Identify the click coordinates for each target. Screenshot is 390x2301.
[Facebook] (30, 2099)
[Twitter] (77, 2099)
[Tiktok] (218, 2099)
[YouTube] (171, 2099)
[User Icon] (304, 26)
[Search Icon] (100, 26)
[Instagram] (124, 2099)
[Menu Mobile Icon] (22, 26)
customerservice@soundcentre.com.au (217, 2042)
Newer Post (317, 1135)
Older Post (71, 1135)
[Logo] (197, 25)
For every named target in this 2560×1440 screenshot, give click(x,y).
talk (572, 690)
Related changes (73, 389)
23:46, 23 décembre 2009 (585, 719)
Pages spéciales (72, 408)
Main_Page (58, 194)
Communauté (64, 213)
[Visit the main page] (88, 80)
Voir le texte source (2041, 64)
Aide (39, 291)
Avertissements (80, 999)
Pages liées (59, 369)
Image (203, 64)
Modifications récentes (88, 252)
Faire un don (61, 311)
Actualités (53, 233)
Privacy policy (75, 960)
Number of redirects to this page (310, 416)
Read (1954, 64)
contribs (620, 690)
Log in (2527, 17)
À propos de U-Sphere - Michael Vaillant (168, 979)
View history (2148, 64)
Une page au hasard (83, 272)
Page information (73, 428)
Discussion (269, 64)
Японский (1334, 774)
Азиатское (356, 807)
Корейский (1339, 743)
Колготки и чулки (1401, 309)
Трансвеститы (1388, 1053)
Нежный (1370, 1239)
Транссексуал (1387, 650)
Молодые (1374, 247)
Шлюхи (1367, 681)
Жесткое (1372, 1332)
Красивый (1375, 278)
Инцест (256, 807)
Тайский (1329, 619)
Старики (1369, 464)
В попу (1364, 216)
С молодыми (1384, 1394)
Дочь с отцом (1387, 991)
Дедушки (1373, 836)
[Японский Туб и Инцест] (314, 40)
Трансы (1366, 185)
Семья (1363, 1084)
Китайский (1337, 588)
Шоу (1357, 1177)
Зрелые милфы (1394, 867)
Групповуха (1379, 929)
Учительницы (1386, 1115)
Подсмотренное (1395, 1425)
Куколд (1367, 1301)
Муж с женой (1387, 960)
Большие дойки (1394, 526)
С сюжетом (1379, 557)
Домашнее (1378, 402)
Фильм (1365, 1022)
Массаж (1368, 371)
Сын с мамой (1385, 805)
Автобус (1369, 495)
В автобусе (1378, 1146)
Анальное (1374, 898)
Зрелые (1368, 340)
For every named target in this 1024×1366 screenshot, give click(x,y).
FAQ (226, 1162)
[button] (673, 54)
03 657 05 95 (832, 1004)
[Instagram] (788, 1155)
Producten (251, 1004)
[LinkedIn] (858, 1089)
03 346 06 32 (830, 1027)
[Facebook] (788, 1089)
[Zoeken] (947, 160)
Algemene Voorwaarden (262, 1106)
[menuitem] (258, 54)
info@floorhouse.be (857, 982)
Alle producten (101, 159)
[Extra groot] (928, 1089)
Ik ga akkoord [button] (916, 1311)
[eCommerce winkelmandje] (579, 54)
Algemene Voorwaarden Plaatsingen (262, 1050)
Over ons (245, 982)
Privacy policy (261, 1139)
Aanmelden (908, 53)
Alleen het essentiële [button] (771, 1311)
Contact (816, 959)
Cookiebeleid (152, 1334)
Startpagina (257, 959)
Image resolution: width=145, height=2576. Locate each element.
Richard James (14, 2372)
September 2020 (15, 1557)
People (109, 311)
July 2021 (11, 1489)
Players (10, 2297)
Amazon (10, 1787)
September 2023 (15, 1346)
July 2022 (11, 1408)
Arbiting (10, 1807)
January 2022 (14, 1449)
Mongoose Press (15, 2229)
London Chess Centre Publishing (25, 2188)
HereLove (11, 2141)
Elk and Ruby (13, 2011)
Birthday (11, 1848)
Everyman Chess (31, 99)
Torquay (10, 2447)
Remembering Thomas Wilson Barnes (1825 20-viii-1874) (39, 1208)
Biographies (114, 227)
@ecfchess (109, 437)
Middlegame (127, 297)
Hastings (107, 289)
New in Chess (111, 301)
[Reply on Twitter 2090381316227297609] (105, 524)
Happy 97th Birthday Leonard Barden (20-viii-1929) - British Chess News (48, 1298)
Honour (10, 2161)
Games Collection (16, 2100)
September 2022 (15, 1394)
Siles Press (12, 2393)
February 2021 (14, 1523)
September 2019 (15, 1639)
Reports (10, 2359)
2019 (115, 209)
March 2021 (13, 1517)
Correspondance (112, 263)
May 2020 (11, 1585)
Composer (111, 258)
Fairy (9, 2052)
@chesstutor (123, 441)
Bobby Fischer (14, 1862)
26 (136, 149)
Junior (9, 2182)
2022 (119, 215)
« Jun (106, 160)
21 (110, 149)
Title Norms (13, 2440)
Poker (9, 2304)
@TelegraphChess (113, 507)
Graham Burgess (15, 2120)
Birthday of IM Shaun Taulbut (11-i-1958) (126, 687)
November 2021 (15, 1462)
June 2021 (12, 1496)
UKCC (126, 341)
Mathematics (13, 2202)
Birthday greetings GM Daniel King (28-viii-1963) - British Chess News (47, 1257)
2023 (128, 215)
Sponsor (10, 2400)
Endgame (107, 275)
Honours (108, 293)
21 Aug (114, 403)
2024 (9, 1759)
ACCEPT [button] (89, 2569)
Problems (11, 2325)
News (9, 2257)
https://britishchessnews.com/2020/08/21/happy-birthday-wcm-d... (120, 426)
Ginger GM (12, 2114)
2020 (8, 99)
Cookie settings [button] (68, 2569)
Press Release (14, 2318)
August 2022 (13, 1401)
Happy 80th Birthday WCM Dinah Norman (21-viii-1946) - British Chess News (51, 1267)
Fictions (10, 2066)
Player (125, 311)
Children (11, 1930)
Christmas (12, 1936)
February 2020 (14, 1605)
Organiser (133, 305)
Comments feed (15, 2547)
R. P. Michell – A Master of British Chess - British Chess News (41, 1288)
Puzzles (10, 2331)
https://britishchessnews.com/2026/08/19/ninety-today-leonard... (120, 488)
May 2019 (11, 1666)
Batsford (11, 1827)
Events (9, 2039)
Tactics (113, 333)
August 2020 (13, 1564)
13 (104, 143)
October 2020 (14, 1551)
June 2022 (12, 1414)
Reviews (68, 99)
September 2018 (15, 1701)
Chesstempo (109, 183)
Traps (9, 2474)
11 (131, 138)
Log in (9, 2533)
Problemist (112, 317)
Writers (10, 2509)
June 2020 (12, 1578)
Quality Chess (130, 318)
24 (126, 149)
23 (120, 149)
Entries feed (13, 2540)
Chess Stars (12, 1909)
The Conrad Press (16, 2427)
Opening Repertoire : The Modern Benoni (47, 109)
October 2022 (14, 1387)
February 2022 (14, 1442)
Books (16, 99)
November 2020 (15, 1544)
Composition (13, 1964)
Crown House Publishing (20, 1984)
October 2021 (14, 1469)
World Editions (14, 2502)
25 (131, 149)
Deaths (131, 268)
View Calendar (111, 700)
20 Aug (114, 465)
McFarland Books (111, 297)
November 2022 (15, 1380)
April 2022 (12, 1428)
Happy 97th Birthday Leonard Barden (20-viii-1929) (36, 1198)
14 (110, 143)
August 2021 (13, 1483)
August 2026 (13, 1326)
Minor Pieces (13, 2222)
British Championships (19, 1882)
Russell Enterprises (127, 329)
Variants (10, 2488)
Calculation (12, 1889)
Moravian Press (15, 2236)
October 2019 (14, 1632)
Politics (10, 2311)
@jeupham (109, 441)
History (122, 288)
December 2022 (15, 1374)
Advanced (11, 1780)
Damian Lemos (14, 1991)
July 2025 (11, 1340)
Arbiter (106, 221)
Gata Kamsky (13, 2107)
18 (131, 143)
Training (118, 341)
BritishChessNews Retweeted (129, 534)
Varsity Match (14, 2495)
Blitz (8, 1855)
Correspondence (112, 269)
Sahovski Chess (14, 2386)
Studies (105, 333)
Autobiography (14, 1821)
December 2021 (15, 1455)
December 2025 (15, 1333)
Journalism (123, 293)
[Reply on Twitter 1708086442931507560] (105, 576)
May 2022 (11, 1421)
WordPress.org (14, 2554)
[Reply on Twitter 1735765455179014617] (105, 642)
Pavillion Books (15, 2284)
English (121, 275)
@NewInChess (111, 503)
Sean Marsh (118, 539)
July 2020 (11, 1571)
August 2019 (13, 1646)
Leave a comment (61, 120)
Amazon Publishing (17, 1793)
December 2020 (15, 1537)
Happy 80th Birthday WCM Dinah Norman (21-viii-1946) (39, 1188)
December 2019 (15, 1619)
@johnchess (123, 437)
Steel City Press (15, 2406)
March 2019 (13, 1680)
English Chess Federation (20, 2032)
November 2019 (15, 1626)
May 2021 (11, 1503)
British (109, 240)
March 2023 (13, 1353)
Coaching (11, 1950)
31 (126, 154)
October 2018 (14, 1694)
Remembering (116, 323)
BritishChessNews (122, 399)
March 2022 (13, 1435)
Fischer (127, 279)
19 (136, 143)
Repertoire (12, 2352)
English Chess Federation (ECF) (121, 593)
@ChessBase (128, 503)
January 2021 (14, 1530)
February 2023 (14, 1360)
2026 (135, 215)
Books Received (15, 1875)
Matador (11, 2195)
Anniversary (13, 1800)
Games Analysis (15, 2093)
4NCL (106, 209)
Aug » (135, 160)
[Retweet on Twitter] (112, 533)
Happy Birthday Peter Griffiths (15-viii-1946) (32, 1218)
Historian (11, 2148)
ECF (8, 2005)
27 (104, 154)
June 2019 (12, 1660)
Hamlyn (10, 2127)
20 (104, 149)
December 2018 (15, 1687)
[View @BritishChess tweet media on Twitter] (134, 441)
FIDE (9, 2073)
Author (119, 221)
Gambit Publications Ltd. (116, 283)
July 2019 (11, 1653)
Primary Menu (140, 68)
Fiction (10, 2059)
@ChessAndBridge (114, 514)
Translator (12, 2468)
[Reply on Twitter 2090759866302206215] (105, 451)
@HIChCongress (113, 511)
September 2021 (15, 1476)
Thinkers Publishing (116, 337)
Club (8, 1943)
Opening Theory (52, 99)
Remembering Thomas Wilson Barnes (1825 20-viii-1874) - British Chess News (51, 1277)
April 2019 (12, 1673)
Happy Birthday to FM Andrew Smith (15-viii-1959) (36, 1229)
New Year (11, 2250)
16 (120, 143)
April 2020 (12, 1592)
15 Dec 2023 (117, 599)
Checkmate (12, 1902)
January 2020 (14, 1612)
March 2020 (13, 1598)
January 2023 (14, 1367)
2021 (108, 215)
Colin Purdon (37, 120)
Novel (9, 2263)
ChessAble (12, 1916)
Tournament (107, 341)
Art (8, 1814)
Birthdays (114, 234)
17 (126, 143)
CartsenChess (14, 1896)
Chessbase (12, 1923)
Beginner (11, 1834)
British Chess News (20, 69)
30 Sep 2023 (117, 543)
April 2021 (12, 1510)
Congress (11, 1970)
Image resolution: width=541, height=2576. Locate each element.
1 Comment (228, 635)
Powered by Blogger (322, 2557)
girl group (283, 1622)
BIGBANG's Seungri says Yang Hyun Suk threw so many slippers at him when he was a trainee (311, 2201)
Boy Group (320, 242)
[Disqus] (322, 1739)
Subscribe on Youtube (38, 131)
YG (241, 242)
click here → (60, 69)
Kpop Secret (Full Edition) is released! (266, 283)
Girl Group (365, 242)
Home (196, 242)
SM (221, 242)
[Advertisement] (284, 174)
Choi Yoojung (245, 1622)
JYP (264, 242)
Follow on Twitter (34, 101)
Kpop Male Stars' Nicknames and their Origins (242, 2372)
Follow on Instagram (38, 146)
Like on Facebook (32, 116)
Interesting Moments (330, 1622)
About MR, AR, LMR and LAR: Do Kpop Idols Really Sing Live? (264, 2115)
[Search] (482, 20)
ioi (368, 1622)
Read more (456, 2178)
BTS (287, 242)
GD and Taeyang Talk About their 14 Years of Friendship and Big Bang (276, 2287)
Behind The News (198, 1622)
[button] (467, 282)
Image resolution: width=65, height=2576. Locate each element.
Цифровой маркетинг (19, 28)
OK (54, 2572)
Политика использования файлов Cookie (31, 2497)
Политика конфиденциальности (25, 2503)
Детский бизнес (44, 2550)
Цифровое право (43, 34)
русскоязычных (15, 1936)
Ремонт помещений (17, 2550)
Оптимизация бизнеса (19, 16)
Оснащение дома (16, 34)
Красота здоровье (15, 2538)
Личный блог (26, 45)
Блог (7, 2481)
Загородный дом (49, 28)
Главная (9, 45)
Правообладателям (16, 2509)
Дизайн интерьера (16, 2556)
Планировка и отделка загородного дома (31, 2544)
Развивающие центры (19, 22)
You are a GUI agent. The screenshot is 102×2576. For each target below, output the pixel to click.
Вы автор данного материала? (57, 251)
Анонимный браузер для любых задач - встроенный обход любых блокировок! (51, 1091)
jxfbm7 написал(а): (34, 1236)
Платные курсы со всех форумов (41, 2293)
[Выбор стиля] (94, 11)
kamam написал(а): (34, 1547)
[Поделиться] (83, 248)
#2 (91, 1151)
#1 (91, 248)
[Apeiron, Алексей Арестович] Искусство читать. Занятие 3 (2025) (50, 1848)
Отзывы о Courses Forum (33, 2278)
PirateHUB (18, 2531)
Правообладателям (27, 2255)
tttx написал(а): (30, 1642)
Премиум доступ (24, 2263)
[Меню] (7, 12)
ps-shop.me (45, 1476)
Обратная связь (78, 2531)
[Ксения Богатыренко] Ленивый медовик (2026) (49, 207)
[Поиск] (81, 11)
-----
▶ **TASK DIRECTIONS**
Look above for the line that contains "Torquay (10, 2447)". Starting there, transcribe every line exactly until you have copied the line that contains "2024 (9, 1759)".

▶ **ANSWER BELOW**
Torquay (10, 2447)
Remembering Thomas Wilson Barnes (1825 20-viii-1874) (39, 1208)
Biographies (114, 227)
@ecfchess (109, 437)
Middlegame (127, 297)
Hastings (107, 289)
New in Chess (111, 301)
[Reply on Twitter 2090381316227297609] (105, 524)
Happy 97th Birthday Leonard Barden (20-viii-1929) - British Chess News (48, 1298)
Honour (10, 2161)
Games Collection (16, 2100)
September 2022 (15, 1394)
Siles Press (12, 2393)
February 2021 (14, 1523)
September 2019 (15, 1639)
Reports (10, 2359)
2019 (115, 209)
March 2021 (13, 1517)
Correspondance (112, 263)
May 2020 (11, 1585)
Composer (111, 258)
Fairy (9, 2052)
@chesstutor (123, 441)
Bobby Fischer (14, 1862)
26 (136, 149)
Junior (9, 2182)
2022 (119, 215)
« Jun (106, 160)
21 (110, 149)
Title Norms (13, 2440)
Poker (9, 2304)
@TelegraphChess (113, 507)
Graham Burgess (15, 2120)
Birthday of IM Shaun Taulbut (11-i-1958) (126, 687)
November 2021 (15, 1462)
June 2021 (12, 1496)
UKCC (126, 341)
Mathematics (13, 2202)
Birthday greetings GM Daniel King (28-viii-1963) - British Chess News (47, 1257)
2023 (128, 215)
Sponsor (10, 2400)
Endgame (107, 275)
Honours (108, 293)
21 Aug (114, 403)
2024 (9, 1759)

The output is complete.